Please copy out every line of the data word for word.

Collected data entries>
★ ★ ★ ★ ★

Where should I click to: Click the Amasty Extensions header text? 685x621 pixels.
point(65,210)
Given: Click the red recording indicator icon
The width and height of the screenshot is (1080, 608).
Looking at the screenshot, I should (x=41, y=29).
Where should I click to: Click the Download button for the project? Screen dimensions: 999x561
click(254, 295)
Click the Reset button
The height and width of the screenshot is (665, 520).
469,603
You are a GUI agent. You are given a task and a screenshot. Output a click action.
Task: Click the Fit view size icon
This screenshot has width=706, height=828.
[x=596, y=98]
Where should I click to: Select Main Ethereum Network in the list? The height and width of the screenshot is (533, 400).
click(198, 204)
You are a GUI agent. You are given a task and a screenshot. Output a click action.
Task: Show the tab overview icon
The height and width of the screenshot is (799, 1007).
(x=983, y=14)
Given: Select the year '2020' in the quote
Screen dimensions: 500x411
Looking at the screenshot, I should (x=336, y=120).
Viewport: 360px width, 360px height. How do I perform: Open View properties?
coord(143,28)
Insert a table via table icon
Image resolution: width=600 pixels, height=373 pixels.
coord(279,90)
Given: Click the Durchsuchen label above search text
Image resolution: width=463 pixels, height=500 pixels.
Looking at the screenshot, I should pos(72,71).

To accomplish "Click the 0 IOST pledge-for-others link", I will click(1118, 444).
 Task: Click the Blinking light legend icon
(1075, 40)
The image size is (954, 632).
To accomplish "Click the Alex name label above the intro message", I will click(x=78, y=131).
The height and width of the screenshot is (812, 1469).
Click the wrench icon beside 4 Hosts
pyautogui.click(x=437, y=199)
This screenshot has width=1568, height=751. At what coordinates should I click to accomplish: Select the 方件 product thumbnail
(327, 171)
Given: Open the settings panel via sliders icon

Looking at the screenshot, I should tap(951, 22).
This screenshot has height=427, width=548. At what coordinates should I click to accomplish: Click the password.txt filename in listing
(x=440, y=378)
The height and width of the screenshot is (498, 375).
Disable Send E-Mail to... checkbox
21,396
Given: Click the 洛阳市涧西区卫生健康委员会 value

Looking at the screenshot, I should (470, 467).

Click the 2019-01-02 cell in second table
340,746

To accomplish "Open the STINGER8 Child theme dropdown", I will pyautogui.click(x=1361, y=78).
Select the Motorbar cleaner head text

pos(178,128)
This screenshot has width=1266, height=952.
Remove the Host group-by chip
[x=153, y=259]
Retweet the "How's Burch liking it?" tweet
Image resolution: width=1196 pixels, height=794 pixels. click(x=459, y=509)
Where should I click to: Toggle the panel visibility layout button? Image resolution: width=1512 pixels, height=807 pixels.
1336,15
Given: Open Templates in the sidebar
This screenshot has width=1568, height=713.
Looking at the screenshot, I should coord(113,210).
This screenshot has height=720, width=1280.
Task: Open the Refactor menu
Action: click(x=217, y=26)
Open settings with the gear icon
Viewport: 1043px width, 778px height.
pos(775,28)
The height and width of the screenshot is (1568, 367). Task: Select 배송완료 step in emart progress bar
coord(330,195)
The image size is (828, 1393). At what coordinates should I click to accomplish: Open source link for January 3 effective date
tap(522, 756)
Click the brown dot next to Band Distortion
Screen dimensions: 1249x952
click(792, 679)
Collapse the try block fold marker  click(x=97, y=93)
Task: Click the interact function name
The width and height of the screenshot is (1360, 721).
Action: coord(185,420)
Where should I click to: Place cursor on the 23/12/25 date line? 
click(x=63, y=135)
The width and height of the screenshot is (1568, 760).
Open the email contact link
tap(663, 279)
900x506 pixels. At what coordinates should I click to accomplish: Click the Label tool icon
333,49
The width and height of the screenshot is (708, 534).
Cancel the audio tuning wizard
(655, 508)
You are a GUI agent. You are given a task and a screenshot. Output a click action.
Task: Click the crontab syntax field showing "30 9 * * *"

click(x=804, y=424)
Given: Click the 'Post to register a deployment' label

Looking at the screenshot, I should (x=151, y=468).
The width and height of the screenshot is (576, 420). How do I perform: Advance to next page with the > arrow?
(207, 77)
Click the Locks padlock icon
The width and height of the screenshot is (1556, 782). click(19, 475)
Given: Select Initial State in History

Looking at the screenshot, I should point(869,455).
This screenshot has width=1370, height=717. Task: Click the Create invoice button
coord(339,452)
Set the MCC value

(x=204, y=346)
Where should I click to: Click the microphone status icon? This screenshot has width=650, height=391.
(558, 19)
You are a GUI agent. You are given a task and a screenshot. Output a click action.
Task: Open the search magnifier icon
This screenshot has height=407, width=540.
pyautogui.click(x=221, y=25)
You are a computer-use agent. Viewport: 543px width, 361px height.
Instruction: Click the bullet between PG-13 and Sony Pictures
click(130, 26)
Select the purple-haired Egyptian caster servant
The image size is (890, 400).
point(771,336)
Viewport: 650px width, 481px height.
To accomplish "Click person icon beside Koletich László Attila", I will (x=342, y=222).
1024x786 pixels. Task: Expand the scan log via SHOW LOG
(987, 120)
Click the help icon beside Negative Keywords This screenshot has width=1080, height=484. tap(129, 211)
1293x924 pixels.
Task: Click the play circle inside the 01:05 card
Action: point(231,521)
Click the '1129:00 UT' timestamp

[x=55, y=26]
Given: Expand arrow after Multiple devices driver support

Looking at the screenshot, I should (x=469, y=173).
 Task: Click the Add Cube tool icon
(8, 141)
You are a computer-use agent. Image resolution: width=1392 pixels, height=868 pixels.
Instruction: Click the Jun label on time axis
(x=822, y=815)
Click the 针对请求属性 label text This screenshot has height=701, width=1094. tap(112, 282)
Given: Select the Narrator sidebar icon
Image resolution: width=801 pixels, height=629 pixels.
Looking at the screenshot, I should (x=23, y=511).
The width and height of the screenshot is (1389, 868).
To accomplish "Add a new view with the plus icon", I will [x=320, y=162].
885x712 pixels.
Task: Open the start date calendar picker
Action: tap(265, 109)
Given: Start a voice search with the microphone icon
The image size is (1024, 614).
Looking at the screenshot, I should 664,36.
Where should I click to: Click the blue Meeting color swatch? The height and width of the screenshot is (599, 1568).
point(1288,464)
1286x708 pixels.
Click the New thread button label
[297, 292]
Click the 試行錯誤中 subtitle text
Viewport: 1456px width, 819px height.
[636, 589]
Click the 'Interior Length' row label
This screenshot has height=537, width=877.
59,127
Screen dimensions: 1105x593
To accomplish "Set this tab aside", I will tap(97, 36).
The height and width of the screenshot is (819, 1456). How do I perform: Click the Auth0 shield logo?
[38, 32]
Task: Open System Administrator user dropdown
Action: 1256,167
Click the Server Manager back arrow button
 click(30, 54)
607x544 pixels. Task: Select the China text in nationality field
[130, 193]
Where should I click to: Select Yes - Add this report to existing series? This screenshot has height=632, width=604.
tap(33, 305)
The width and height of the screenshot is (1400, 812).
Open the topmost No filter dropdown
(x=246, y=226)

★ ★ ★ ★ ★

Written reply>
Where should I click to: Click the Amasty Extensions header text? 685x621 pixels.
point(65,210)
Given: Click the red recording indicator icon
The width and height of the screenshot is (1080, 608).
Looking at the screenshot, I should (x=41, y=29).
Where should I click to: Click the Download button for the project? Screen dimensions: 999x561
click(254, 295)
Click the Reset button
The height and width of the screenshot is (665, 520).
469,603
You are a GUI agent. You are given a task and a screenshot. Output a click action.
Task: Click the Fit view size icon
This screenshot has width=706, height=828.
[x=596, y=98]
Where should I click to: Select Main Ethereum Network in the list? The height and width of the screenshot is (533, 400).
click(198, 204)
You are a GUI agent. You are given a task and a screenshot. Output a click action.
Task: Show the tab overview icon
The height and width of the screenshot is (799, 1007).
(x=983, y=14)
Given: Select the year '2020' in the quote
Screen dimensions: 500x411
Looking at the screenshot, I should (x=336, y=120).
Viewport: 360px width, 360px height. How do I perform: Open View properties?
coord(143,28)
Insert a table via table icon
Image resolution: width=600 pixels, height=373 pixels.
coord(279,90)
Given: Click the Durchsuchen label above search text
Image resolution: width=463 pixels, height=500 pixels.
Looking at the screenshot, I should pos(72,71).

To accomplish "Click the 0 IOST pledge-for-others link", I will click(1118, 444).
 Task: Click the Blinking light legend icon
(1075, 40)
The image size is (954, 632).
To accomplish "Click the Alex name label above the intro message", I will click(x=78, y=131).
The height and width of the screenshot is (812, 1469).
Click the wrench icon beside 4 Hosts
pyautogui.click(x=437, y=199)
This screenshot has width=1568, height=751. At what coordinates should I click to accomplish: Select the 方件 product thumbnail
(327, 171)
Given: Open the settings panel via sliders icon

Looking at the screenshot, I should tap(951, 22).
This screenshot has height=427, width=548. At what coordinates should I click to accomplish: Click the password.txt filename in listing
(x=440, y=378)
The height and width of the screenshot is (498, 375).
Disable Send E-Mail to... checkbox
21,396
Given: Click the 洛阳市涧西区卫生健康委员会 value

Looking at the screenshot, I should (470, 467).

Click the 2019-01-02 cell in second table
340,746

To accomplish "Open the STINGER8 Child theme dropdown", I will pyautogui.click(x=1361, y=78).
Select the Motorbar cleaner head text

pos(178,128)
This screenshot has width=1266, height=952.
Remove the Host group-by chip
[x=153, y=259]
Retweet the "How's Burch liking it?" tweet
Image resolution: width=1196 pixels, height=794 pixels. click(x=459, y=509)
Where should I click to: Toggle the panel visibility layout button? Image resolution: width=1512 pixels, height=807 pixels.
1336,15
Given: Open Templates in the sidebar
This screenshot has width=1568, height=713.
Looking at the screenshot, I should coord(113,210).
This screenshot has height=720, width=1280.
Task: Open the Refactor menu
Action: click(x=217, y=26)
Open settings with the gear icon
Viewport: 1043px width, 778px height.
pos(775,28)
The height and width of the screenshot is (1568, 367). Task: Select 배송완료 step in emart progress bar
coord(330,195)
The image size is (828, 1393). At what coordinates should I click to accomplish: Open source link for January 3 effective date
tap(522, 756)
Click the brown dot next to Band Distortion
Screen dimensions: 1249x952
click(792, 679)
Collapse the try block fold marker  click(x=97, y=93)
Task: Click the interact function name
The width and height of the screenshot is (1360, 721).
Action: coord(185,420)
Where should I click to: Place cursor on the 23/12/25 date line? 
click(x=63, y=135)
The width and height of the screenshot is (1568, 760).
Open the email contact link
tap(663, 279)
900x506 pixels. At what coordinates should I click to accomplish: Click the Label tool icon
333,49
The width and height of the screenshot is (708, 534).
Cancel the audio tuning wizard
(655, 508)
You are a GUI agent. You are given a task and a screenshot. Output a click action.
Task: Click the crontab syntax field showing "30 9 * * *"

click(x=804, y=424)
Given: Click the 'Post to register a deployment' label

Looking at the screenshot, I should (x=151, y=468).
The width and height of the screenshot is (576, 420). How do I perform: Advance to next page with the > arrow?
(207, 77)
Click the Locks padlock icon
The width and height of the screenshot is (1556, 782). click(19, 475)
Given: Select Initial State in History

Looking at the screenshot, I should point(869,455).
This screenshot has width=1370, height=717. Task: Click the Create invoice button
coord(339,452)
Set the MCC value

(x=204, y=346)
Where should I click to: Click the microphone status icon? This screenshot has width=650, height=391.
(558, 19)
You are a GUI agent. You are given a task and a screenshot. Output a click action.
Task: Open the search magnifier icon
This screenshot has height=407, width=540.
pyautogui.click(x=221, y=25)
You are a computer-use agent. Viewport: 543px width, 361px height.
Instruction: Click the bullet between PG-13 and Sony Pictures
click(130, 26)
Select the purple-haired Egyptian caster servant
The image size is (890, 400).
point(771,336)
Viewport: 650px width, 481px height.
To accomplish "Click person icon beside Koletich László Attila", I will (x=342, y=222).
1024x786 pixels. Task: Expand the scan log via SHOW LOG
(987, 120)
Click the help icon beside Negative Keywords This screenshot has width=1080, height=484. tap(129, 211)
1293x924 pixels.
Task: Click the play circle inside the 01:05 card
Action: point(231,521)
Click the '1129:00 UT' timestamp

[x=55, y=26]
Given: Expand arrow after Multiple devices driver support

Looking at the screenshot, I should (x=469, y=173).
 Task: Click the Add Cube tool icon
(8, 141)
You are a computer-use agent. Image resolution: width=1392 pixels, height=868 pixels.
Instruction: Click the Jun label on time axis
(x=822, y=815)
Click the 针对请求属性 label text This screenshot has height=701, width=1094. tap(112, 282)
Given: Select the Narrator sidebar icon
Image resolution: width=801 pixels, height=629 pixels.
Looking at the screenshot, I should (x=23, y=511).
The width and height of the screenshot is (1389, 868).
To accomplish "Add a new view with the plus icon", I will [x=320, y=162].
885x712 pixels.
Task: Open the start date calendar picker
Action: tap(265, 109)
Given: Start a voice search with the microphone icon
The image size is (1024, 614).
Looking at the screenshot, I should 664,36.
Where should I click to: Click the blue Meeting color swatch? The height and width of the screenshot is (599, 1568).
point(1288,464)
1286x708 pixels.
Click the New thread button label
[297, 292]
Click the 試行錯誤中 subtitle text
Viewport: 1456px width, 819px height.
[636, 589]
Click the 'Interior Length' row label
This screenshot has height=537, width=877.
59,127
Screen dimensions: 1105x593
To accomplish "Set this tab aside", I will tap(97, 36).
The height and width of the screenshot is (819, 1456). How do I perform: Click the Auth0 shield logo?
[38, 32]
Task: Open System Administrator user dropdown
Action: 1256,167
Click the Server Manager back arrow button
 click(30, 54)
607x544 pixels. Task: Select the China text in nationality field
[130, 193]
Where should I click to: Select Yes - Add this report to existing series? This screenshot has height=632, width=604.
tap(33, 305)
The width and height of the screenshot is (1400, 812).
Open the topmost No filter dropdown
(x=246, y=226)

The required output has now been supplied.